Dataset entries
-- START --
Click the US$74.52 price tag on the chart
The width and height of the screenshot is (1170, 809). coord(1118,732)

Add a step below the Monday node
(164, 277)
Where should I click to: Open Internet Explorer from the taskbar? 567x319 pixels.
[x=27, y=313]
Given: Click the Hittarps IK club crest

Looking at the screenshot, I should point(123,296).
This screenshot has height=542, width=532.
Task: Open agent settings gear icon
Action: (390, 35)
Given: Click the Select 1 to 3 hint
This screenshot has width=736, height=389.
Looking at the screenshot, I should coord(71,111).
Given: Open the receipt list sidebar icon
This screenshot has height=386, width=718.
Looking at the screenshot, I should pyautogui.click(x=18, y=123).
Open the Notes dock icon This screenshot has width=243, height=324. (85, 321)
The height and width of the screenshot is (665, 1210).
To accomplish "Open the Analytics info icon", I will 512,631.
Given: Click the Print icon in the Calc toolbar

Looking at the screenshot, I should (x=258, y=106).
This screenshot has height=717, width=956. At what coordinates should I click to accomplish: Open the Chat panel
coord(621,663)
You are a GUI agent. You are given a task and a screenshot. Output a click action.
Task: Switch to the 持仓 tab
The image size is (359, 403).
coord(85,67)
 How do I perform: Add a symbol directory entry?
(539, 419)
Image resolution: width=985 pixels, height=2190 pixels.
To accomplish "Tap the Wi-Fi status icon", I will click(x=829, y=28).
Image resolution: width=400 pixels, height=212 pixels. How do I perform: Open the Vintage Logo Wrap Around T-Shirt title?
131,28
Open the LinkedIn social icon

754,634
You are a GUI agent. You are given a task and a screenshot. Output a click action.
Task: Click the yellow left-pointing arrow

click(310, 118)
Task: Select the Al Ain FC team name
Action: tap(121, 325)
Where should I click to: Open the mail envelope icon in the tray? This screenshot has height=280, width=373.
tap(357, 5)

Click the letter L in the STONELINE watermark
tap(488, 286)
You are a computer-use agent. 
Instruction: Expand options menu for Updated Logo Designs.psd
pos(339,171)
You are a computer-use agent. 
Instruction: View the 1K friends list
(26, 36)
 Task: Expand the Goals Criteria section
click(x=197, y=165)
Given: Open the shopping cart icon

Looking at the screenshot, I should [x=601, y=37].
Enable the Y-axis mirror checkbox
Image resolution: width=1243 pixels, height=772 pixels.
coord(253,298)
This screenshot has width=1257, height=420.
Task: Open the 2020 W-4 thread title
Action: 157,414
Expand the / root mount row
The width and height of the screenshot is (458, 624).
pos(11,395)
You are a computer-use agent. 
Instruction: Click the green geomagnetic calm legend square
-- END --
Written request
Can you reproduce every one of the records above verbatim, line for line?

Reply
Click the US$74.52 price tag on the chart
The width and height of the screenshot is (1170, 809). coord(1118,732)

Add a step below the Monday node
(164, 277)
Where should I click to: Open Internet Explorer from the taskbar? 567x319 pixels.
[x=27, y=313]
Given: Click the Hittarps IK club crest

Looking at the screenshot, I should point(123,296).
This screenshot has height=542, width=532.
Task: Open agent settings gear icon
Action: (390, 35)
Given: Click the Select 1 to 3 hint
This screenshot has width=736, height=389.
Looking at the screenshot, I should coord(71,111).
Given: Open the receipt list sidebar icon
This screenshot has height=386, width=718.
Looking at the screenshot, I should pyautogui.click(x=18, y=123).
Open the Notes dock icon This screenshot has width=243, height=324. (85, 321)
The height and width of the screenshot is (665, 1210).
To accomplish "Open the Analytics info icon", I will 512,631.
Given: Click the Print icon in the Calc toolbar

Looking at the screenshot, I should (x=258, y=106).
This screenshot has height=717, width=956. At what coordinates should I click to accomplish: Open the Chat panel
coord(621,663)
You are a GUI agent. You are given a task and a screenshot. Output a click action.
Task: Switch to the 持仓 tab
The image size is (359, 403).
coord(85,67)
 How do I perform: Add a symbol directory entry?
(539, 419)
Image resolution: width=985 pixels, height=2190 pixels.
To accomplish "Tap the Wi-Fi status icon", I will click(x=829, y=28).
Image resolution: width=400 pixels, height=212 pixels. How do I perform: Open the Vintage Logo Wrap Around T-Shirt title?
131,28
Open the LinkedIn social icon

754,634
You are a GUI agent. You are given a task and a screenshot. Output a click action.
Task: Click the yellow left-pointing arrow

click(310, 118)
Task: Select the Al Ain FC team name
Action: tap(121, 325)
Where should I click to: Open the mail envelope icon in the tray? This screenshot has height=280, width=373.
tap(357, 5)

Click the letter L in the STONELINE watermark
tap(488, 286)
You are a computer-use agent. 
Instruction: Expand options menu for Updated Logo Designs.psd
pos(339,171)
You are a computer-use agent. 
Instruction: View the 1K friends list
(26, 36)
 Task: Expand the Goals Criteria section
click(x=197, y=165)
Given: Open the shopping cart icon

Looking at the screenshot, I should [x=601, y=37].
Enable the Y-axis mirror checkbox
Image resolution: width=1243 pixels, height=772 pixels.
coord(253,298)
This screenshot has width=1257, height=420.
Task: Open the 2020 W-4 thread title
Action: 157,414
Expand the / root mount row
The width and height of the screenshot is (458, 624).
pos(11,395)
You are a computer-use agent. 
Instruction: Click the green geomagnetic calm legend square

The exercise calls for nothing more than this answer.